• [To do]: Read the entries that follow and give each one again precisely.

• [Provided entries]:
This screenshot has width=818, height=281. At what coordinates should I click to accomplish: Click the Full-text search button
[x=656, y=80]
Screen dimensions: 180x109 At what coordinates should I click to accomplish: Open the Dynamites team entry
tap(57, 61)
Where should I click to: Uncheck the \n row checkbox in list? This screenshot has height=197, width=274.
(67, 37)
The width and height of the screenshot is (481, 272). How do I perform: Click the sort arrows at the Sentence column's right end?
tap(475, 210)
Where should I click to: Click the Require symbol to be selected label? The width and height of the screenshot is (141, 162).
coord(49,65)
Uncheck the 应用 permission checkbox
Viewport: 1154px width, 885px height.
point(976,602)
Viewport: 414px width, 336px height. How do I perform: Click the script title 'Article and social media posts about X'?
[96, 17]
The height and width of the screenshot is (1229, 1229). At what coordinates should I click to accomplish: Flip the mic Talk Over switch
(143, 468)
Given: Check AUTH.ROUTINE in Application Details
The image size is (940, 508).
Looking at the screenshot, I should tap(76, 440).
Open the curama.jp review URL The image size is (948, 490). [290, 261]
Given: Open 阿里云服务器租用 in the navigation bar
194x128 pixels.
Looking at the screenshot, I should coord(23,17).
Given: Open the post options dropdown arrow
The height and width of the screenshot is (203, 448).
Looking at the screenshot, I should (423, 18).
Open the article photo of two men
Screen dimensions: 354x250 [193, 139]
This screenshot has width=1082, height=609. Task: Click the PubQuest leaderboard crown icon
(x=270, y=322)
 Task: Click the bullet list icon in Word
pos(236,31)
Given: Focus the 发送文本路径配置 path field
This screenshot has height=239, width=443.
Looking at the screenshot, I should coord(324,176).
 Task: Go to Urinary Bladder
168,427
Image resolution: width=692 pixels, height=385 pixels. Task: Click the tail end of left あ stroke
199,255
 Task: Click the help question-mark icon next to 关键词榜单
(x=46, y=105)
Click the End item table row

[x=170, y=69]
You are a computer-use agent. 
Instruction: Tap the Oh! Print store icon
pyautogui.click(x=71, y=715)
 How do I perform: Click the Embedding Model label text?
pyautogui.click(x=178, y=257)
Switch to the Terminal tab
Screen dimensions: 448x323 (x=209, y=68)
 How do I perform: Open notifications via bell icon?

• [Response for this exercise]:
This screenshot has width=818, height=281. At what coordinates should I click to accomplish: Click the Full-text search button
[x=656, y=80]
Screen dimensions: 180x109 At what coordinates should I click to accomplish: Open the Dynamites team entry
tap(57, 61)
Where should I click to: Uncheck the \n row checkbox in list? This screenshot has height=197, width=274.
(67, 37)
The width and height of the screenshot is (481, 272). How do I perform: Click the sort arrows at the Sentence column's right end?
tap(475, 210)
Where should I click to: Click the Require symbol to be selected label? The width and height of the screenshot is (141, 162).
coord(49,65)
Uncheck the 应用 permission checkbox
Viewport: 1154px width, 885px height.
point(976,602)
Viewport: 414px width, 336px height. How do I perform: Click the script title 'Article and social media posts about X'?
[96, 17]
The height and width of the screenshot is (1229, 1229). At what coordinates should I click to accomplish: Flip the mic Talk Over switch
(143, 468)
Given: Check AUTH.ROUTINE in Application Details
The image size is (940, 508).
Looking at the screenshot, I should tap(76, 440).
Open the curama.jp review URL The image size is (948, 490). [290, 261]
Given: Open 阿里云服务器租用 in the navigation bar
194x128 pixels.
Looking at the screenshot, I should coord(23,17).
Given: Open the post options dropdown arrow
The height and width of the screenshot is (203, 448).
Looking at the screenshot, I should (423, 18).
Open the article photo of two men
Screen dimensions: 354x250 [193, 139]
This screenshot has width=1082, height=609. Task: Click the PubQuest leaderboard crown icon
(x=270, y=322)
 Task: Click the bullet list icon in Word
pos(236,31)
Given: Focus the 发送文本路径配置 path field
This screenshot has height=239, width=443.
Looking at the screenshot, I should coord(324,176).
 Task: Go to Urinary Bladder
168,427
Image resolution: width=692 pixels, height=385 pixels. Task: Click the tail end of left あ stroke
199,255
 Task: Click the help question-mark icon next to 关键词榜单
(x=46, y=105)
Click the End item table row

[x=170, y=69]
You are a computer-use agent. 
Instruction: Tap the Oh! Print store icon
pyautogui.click(x=71, y=715)
 How do I perform: Click the Embedding Model label text?
pyautogui.click(x=178, y=257)
Switch to the Terminal tab
Screen dimensions: 448x323 (x=209, y=68)
 How do I perform: Open notifications via bell icon?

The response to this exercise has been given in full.